◆ WORK ORDER
Although the data below holds other lines too, output only those from the line with "Bestand downloaden (45, 299)" up to and including the line with "Add-ons (29, 1724)", exactly as they appear.

Stored dataset items
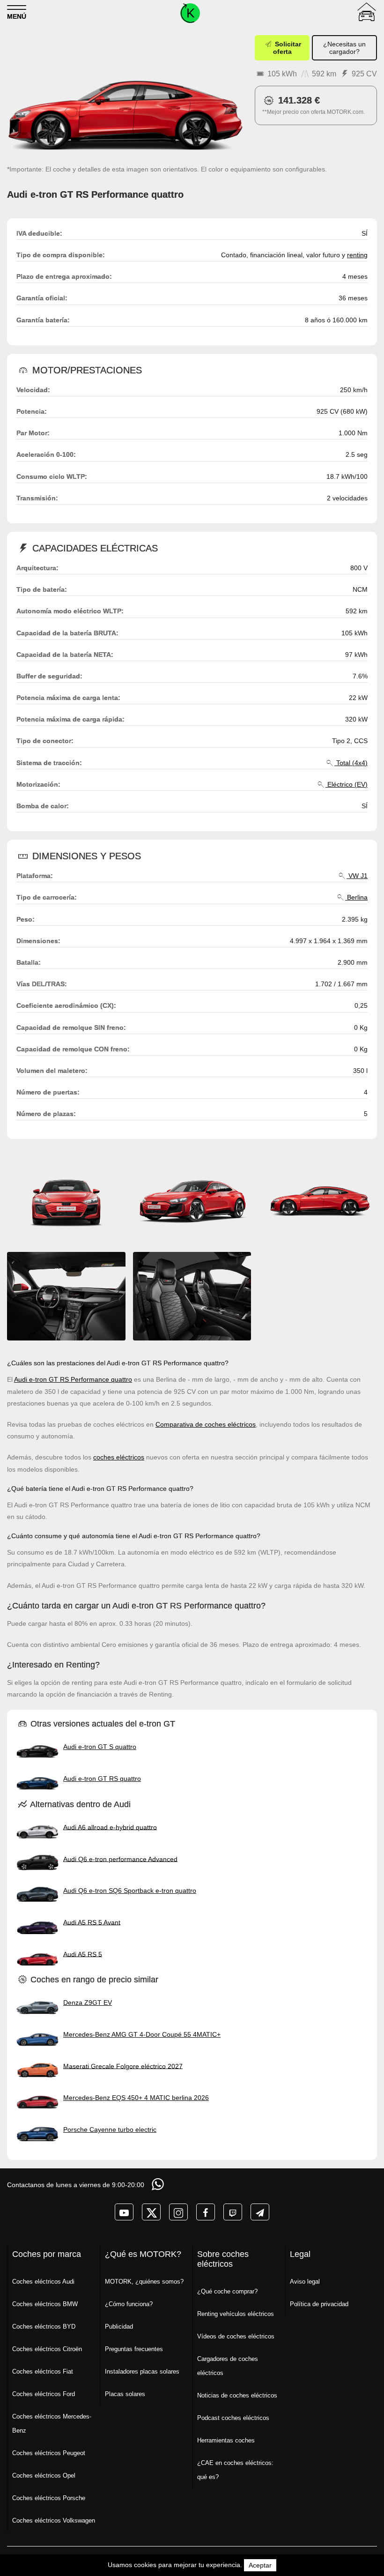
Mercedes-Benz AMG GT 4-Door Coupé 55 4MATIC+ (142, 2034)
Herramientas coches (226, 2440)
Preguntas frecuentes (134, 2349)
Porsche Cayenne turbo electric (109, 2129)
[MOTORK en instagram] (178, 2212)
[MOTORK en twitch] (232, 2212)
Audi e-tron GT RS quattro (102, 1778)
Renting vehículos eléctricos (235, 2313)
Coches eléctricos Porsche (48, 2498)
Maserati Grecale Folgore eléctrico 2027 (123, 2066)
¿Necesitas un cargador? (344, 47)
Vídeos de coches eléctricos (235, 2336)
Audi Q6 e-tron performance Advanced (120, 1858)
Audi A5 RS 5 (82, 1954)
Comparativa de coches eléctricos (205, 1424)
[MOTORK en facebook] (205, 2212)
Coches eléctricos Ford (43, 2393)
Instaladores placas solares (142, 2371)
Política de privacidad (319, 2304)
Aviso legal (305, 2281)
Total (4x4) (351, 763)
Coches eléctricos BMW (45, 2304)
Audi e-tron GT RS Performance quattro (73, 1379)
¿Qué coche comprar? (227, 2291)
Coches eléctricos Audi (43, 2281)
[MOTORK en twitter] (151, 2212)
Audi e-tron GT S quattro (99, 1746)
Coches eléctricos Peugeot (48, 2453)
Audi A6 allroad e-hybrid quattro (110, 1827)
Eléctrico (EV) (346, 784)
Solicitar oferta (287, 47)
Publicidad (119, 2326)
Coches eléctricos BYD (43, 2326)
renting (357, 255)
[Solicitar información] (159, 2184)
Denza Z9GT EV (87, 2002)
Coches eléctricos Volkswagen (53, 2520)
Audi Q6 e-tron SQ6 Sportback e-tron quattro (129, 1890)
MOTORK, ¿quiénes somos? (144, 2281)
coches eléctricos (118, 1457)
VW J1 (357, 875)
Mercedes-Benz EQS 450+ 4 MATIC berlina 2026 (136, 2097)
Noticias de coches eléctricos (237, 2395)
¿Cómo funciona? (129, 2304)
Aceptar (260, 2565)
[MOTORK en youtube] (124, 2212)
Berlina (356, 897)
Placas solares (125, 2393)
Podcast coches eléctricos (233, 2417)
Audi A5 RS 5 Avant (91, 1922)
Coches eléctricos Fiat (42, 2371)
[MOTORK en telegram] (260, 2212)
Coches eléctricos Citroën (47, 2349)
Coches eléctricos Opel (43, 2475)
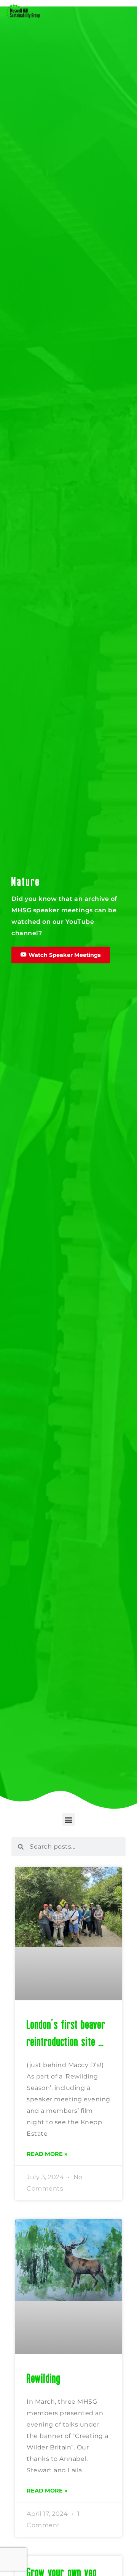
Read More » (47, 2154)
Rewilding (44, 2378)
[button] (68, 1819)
* * *
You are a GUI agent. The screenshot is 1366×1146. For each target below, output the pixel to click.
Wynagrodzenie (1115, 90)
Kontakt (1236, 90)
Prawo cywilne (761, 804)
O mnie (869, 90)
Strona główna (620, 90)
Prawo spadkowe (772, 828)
...
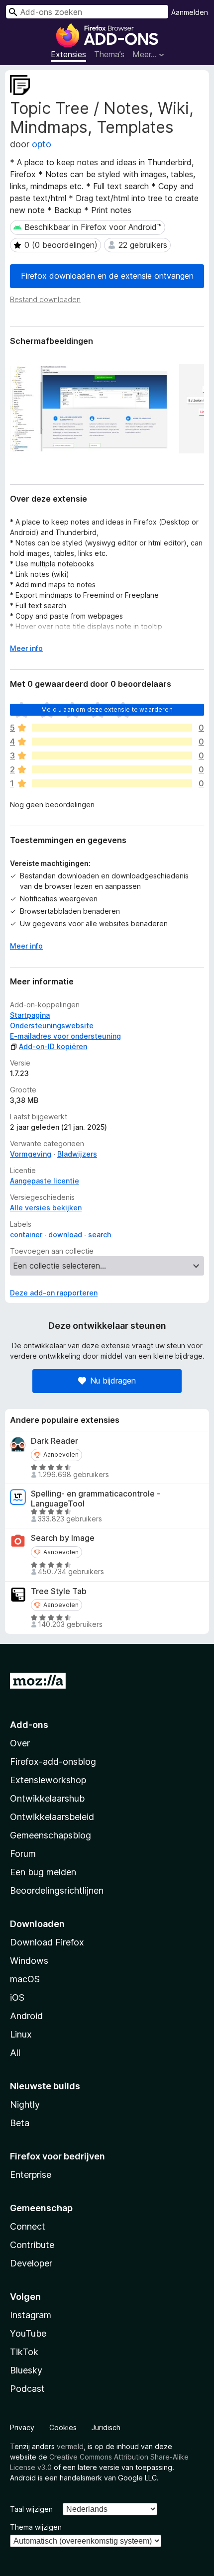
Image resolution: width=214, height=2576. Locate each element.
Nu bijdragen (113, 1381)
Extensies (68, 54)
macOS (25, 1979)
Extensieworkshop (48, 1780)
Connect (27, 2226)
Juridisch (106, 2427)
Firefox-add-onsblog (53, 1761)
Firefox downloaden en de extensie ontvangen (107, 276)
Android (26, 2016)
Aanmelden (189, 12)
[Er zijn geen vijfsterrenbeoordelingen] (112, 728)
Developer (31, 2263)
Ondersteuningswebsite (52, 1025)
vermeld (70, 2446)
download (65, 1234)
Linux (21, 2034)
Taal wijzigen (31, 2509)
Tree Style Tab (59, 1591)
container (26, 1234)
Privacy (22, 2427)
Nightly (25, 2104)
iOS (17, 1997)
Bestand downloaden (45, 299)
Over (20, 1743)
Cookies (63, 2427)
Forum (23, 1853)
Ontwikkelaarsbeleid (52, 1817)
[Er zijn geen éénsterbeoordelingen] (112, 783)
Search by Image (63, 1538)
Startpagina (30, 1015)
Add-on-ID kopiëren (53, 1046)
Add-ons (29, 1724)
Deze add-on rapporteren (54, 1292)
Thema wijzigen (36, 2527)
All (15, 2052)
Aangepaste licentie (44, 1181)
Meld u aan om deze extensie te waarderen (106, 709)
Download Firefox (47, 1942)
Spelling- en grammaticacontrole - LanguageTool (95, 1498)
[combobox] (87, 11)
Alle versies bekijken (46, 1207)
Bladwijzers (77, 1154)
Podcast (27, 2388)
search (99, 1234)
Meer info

◆ ANSWER TO THIS EXERCISE
Bestand downloaden (45, 299)
Over (20, 1743)
Cookies (63, 2427)
Forum (23, 1853)
Ontwikkelaarsbeleid (52, 1817)
[Er zijn geen éénsterbeoordelingen] (112, 783)
Search by Image (63, 1538)
Startpagina (30, 1015)
Add-on-ID kopiëren (53, 1046)
Add-ons (29, 1724)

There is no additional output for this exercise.